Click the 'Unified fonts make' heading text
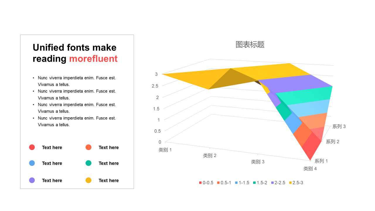The width and height of the screenshot is (375, 211). [x=74, y=47]
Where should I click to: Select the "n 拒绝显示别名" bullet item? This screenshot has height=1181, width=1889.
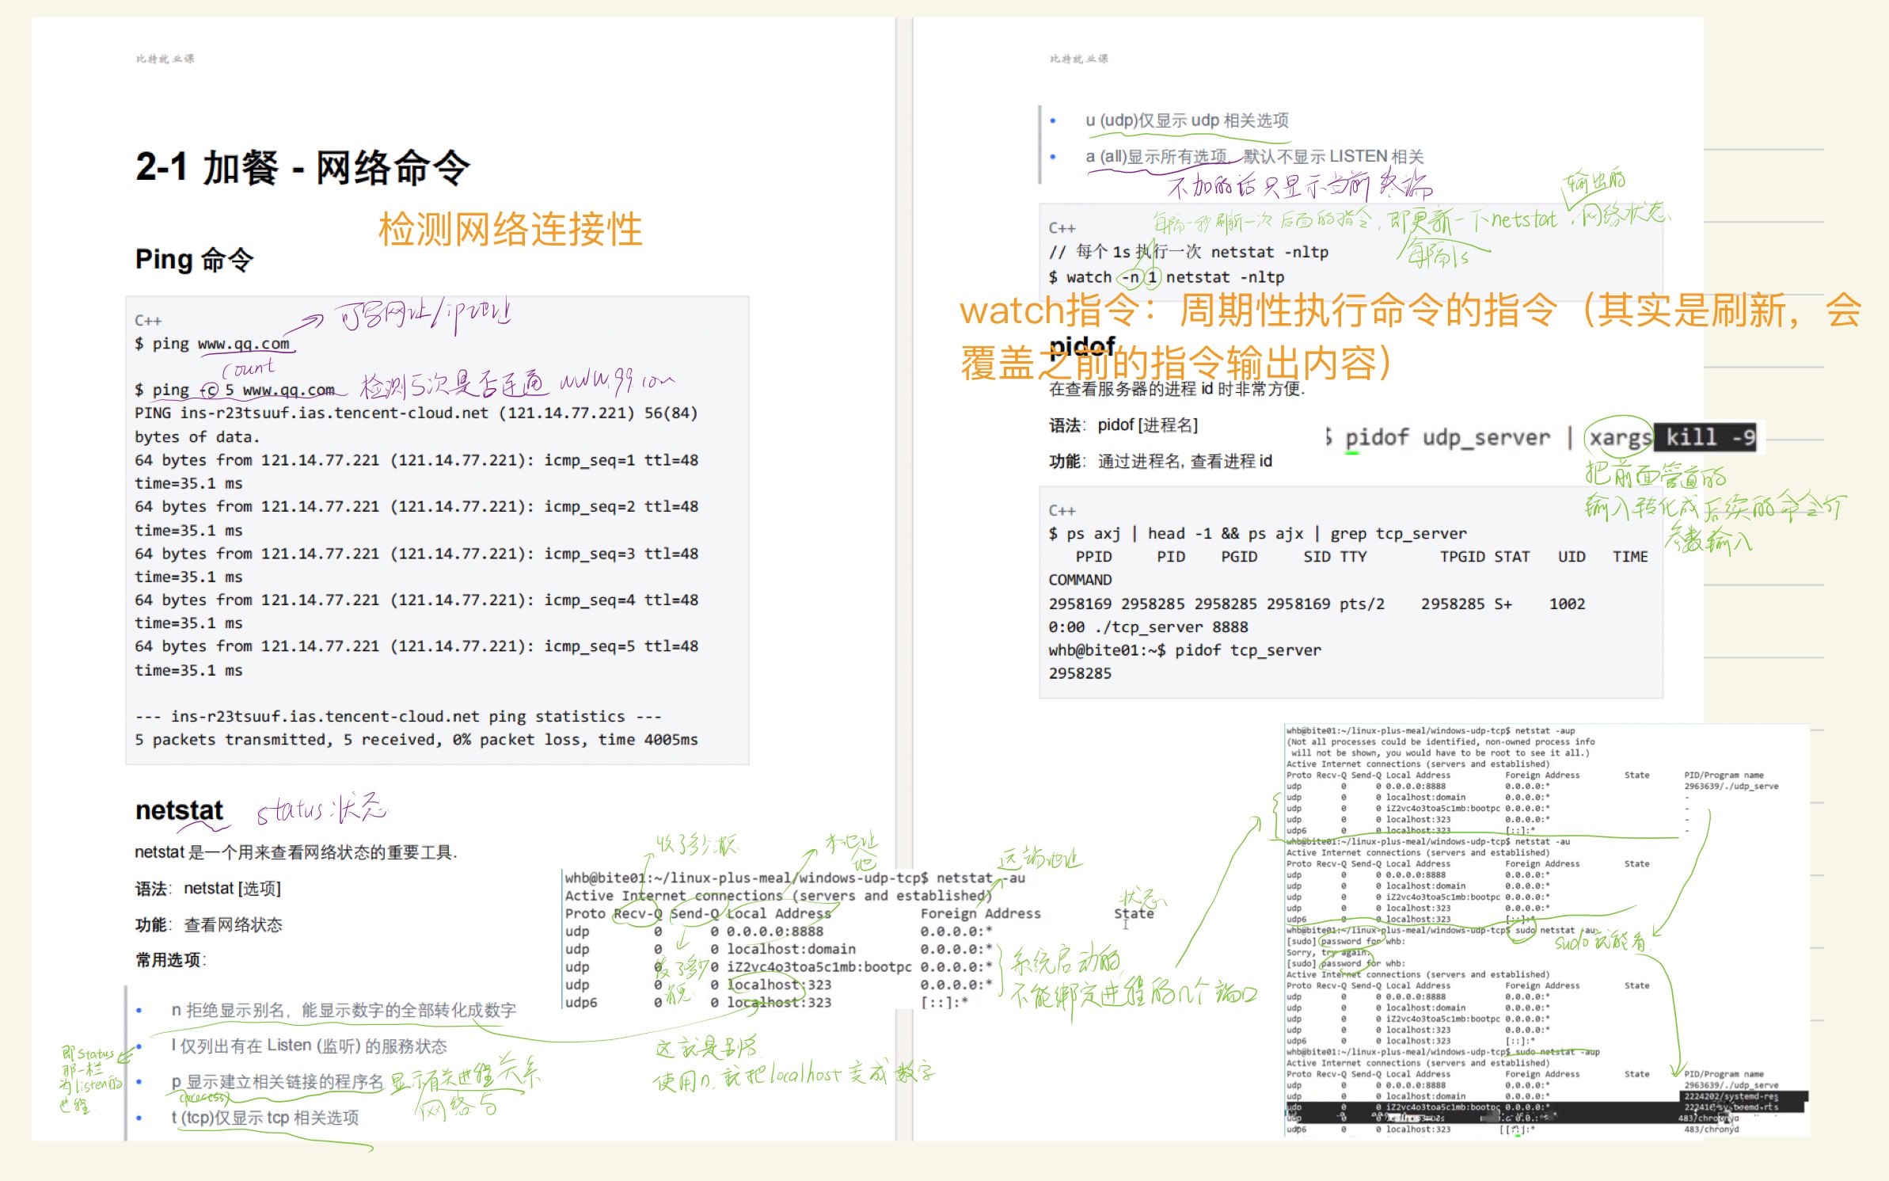tap(343, 1010)

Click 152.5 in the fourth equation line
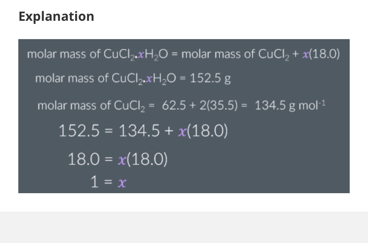79,131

※ ※ ※

Work required: Format the rows above as a JSON list of strings, with one string per line and blank lines skipped. Leave the pictures out of the answer.

Written response:
[
  "Click the 'Unified fonts make' heading text",
  "The width and height of the screenshot is (375, 211). [x=74, y=47]",
  "Where should I click to: Select the \"n 拒绝显示别名\" bullet item? This screenshot has height=1181, width=1889.",
  "tap(343, 1010)",
  "Click 152.5 in the fourth equation line",
  "79,131"
]